Task prompt – Restate, word for word, each entry that follows, but skip its pictures.

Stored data
▬▬▬▬▬▬

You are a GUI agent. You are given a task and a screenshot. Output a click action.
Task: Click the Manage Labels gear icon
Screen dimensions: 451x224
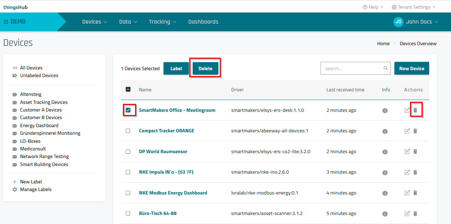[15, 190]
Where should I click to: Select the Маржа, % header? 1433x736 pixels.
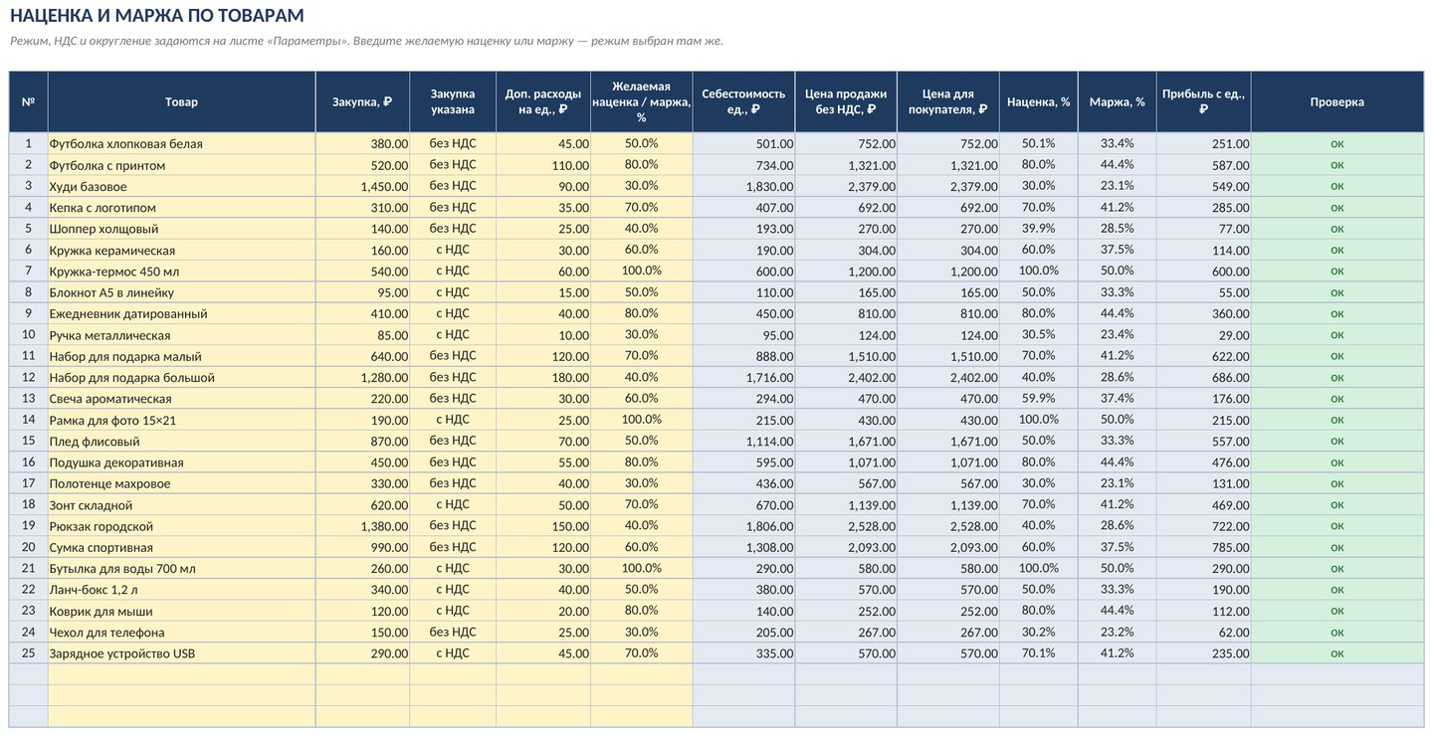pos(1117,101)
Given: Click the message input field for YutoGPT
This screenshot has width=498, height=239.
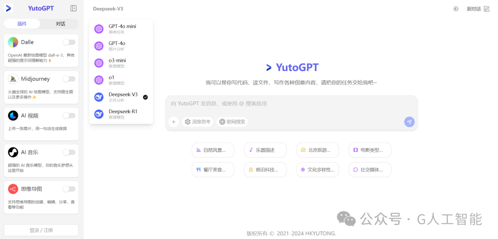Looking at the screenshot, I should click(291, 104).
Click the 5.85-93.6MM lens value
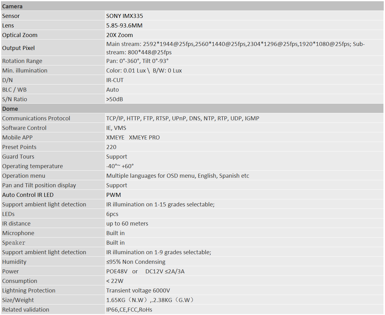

▬▬▬▬▬▬

Final answer –
You are a GUI agent. You are given a task and a screenshot. Output a click action.
Task: Click the Manage Labels gear icon
Screen dimensions: 451x224
[15, 190]
Where should I click to: Select the Маржа, % header? 1433x736 pixels.
pos(1117,101)
Given: Click the message input field for YutoGPT
This screenshot has width=498, height=239.
Looking at the screenshot, I should click(291, 104).
Click the 5.85-93.6MM lens value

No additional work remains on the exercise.